そこで、拙僧なりに天神さまと曹洞宗との関係を述べておかねばならないと思っているのだが、今年は江戸期に加賀大乘寺の住持であった卍山道白禅師(1636~1715)の偈頌を紹介したい。
大明方蘭坡菅神の渡宋して伝衣する像を画き、並びに賛有り。紫陽しかも生けるに斉しく、筆を援けた臨摹の精彩を加うる有り。老衲随喜して蘭坡の韻を次がん。
妙手臨摹の筆に神有り。一番の拈出一番新たなり。
無相福田相を知らんと欲せば、道うこと莫れ、梅を画いて春を画かず、と。
『卍山広録』巻21、『曹洞宗全書』「語録二」237頁
さて、この、「蘭坡」が描いたという、菅神(菅原道真公)が中国に渡って、「伝衣」したという話ですが、これは五山文学の中で示された「渡唐天神図」である(以下、詳細は【花園大学国際禅学研究所HP】参照)。
上記HPによれば、「渡唐天神図」とは「詩禅一致を目指す五山僧によって、1400年前後に創作された話で、日本の詩神である菅原道真が、夢の中で径山の無準禅師に参じて、一夜にして印可を得、梅一枝をもって帰った」という背景があり、五山では多くの書画の題材にされた逸話である。或る種の神仏習合ではあるのだろいう。
そして、卍山禅師もその絵図を参照されたのだろう。この蘭坡とは、五山を代表するような詩文家で、蘭坡景茝(1419~1501)という臨済宗夢窓派の僧のことである。詩文にて、その優れた才を発揮された。なお、実際に菅原道真公は9世紀の人、一方で無準禅師は12世紀(宋代)の僧侶だから、時代的にはかなり遠い印象も得るが、このような参学が可能になった理由などは、先のHPをご参照いただきたい。
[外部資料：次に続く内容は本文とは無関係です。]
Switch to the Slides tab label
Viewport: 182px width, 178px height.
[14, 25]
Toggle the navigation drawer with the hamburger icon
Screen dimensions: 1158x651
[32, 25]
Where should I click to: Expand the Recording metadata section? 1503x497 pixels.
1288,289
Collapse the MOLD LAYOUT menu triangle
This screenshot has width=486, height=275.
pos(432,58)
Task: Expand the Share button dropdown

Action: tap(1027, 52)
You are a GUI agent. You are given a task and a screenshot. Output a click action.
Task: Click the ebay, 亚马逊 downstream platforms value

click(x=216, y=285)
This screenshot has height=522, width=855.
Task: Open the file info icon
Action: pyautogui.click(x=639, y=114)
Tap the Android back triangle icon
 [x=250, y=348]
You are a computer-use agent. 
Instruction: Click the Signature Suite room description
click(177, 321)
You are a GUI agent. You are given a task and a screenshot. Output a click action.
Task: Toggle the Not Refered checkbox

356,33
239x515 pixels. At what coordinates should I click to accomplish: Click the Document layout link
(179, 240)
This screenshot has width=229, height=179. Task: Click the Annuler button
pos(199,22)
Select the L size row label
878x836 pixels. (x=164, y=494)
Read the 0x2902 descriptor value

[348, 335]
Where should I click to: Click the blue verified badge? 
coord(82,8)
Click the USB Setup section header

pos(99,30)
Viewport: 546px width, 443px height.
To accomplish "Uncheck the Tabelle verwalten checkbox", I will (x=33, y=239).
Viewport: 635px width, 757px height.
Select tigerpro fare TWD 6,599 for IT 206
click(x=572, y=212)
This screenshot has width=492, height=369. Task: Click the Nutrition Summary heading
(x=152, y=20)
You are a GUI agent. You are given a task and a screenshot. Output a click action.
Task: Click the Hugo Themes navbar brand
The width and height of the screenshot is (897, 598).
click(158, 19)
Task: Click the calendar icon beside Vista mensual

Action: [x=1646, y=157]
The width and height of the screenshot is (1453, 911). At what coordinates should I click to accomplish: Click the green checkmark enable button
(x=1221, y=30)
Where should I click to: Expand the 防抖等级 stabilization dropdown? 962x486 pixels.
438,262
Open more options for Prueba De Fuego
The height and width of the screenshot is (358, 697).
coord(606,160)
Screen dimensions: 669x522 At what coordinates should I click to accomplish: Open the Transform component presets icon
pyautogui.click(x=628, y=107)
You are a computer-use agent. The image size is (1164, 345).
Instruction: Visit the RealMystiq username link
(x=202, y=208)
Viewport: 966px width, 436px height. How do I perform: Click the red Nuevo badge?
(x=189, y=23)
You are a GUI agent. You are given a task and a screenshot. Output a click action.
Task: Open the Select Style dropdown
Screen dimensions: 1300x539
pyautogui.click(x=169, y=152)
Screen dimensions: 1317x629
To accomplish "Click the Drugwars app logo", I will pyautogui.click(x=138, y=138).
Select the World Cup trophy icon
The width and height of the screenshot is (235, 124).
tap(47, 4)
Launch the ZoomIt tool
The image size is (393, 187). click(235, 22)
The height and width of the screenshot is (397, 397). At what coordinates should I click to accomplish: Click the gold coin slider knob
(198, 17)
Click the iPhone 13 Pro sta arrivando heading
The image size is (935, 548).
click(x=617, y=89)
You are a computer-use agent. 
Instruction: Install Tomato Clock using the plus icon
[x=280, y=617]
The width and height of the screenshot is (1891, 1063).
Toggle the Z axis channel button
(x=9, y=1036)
さて、卍山禅師の偈頌だが、先の蘭坡の絵に対し彩色を施した者がいたらしく、その素晴らしさを讃えつつ、まさに菅原道真公が無準禅師の下で行われた修行について、袈裟の意義を知り、また梅の華が咲くという事実すらも感じ取ってきたとされた。梅華は、道真公の和歌にも詠まれ、関連したことであるから、ここに入ったのである。
我々もまた、春と梅華と、そこに活き活きとしている天神・菅原道真公の在りし日の姿を想い、御供養申し上げたい。